Die Kandidatur Donald Trumps für das Weiße Haus spaltet die Republikanische Partei immer weiter. Paul Ryan, der Speaker des Repräsentantenhauses und damit höchstrangige Republikaner im Land, erklärte am Donnerstag, er sei "noch nicht bereit", sich für Trump auszusprechen. Dabei ist Trump der einzige verbliebene republikanische Kandidat für die Präsidentschaftswahl, nachdem dessen Rivalen Ted Cruz und John Kasich in dieser Woche aufgegeben haben.

Es gilt in der jüngeren Geschichte als beispielloser Affront, dass ein designierter Kandidat für das Weiße Haus von einem Anführer seiner eigenen Partei derart zurückgewiesen wird.

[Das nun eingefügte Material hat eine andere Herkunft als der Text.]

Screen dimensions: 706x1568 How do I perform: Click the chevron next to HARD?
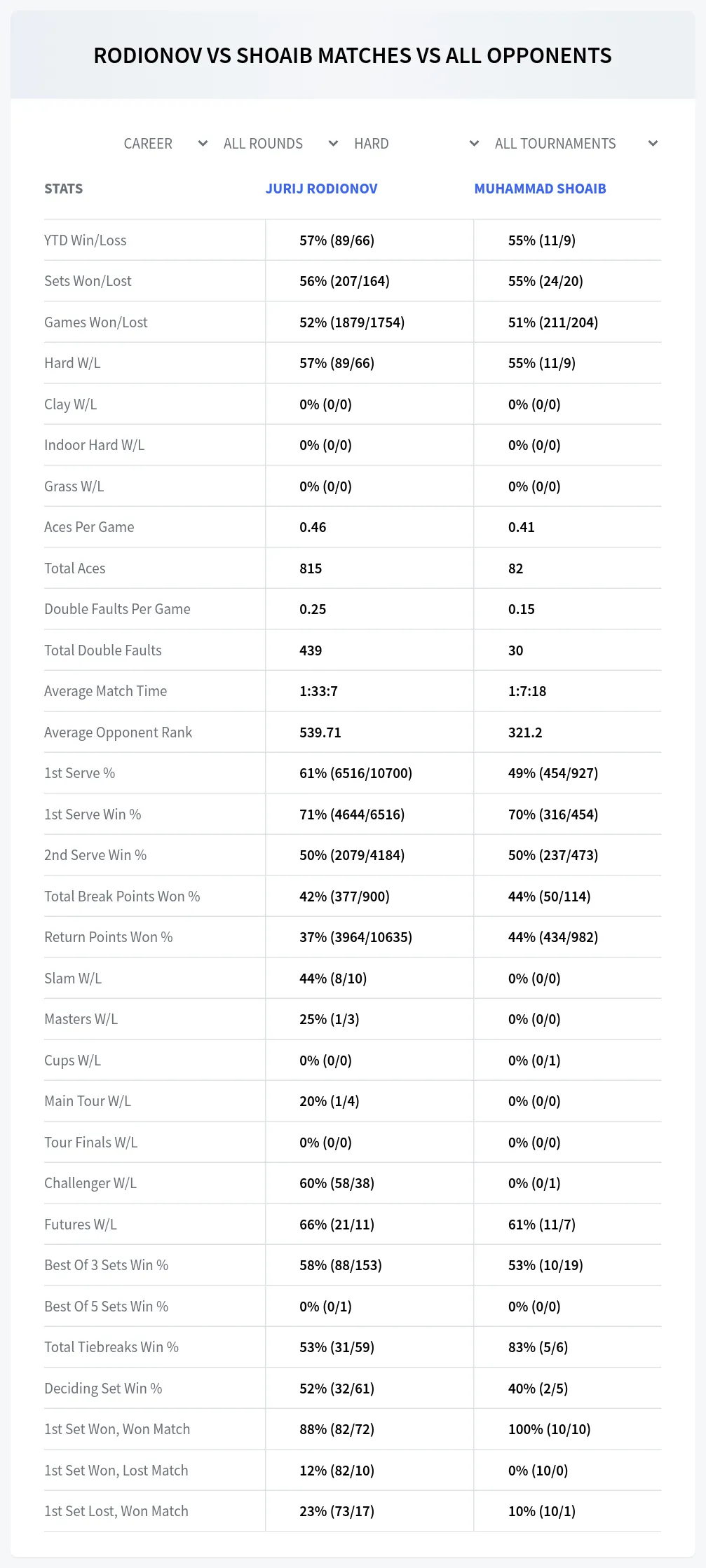tap(475, 144)
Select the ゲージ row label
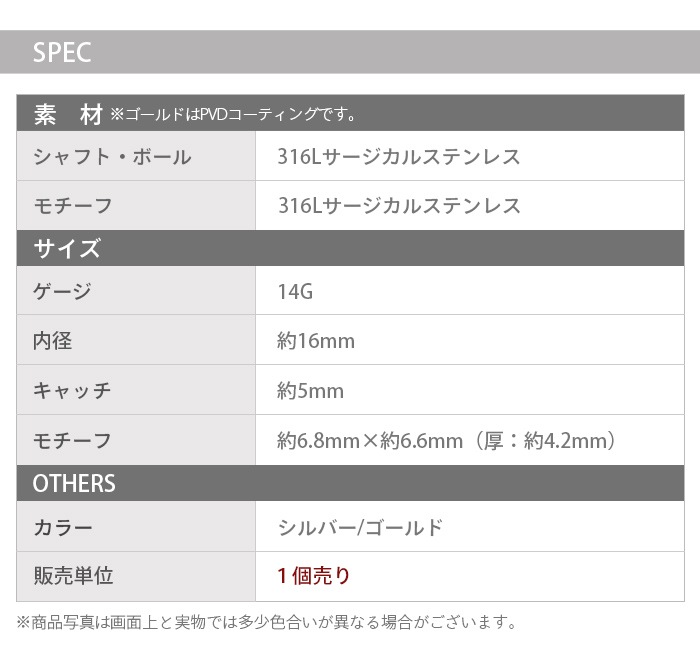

"Wir möchten einen Bannerträger, der auch tatsächlich unser Banner trägt", sagte Ryan dem Sender CNN. "Die Konservativen möchten wissen: Teilt er unsere Werte und unsere Prinzipien über einen schlanken Staat, die beschränkte Rolle der Exekutive, die Treue zur Verfassung? Da gibt es viele Fragen, auf die Konservative eine Antwort erwarten."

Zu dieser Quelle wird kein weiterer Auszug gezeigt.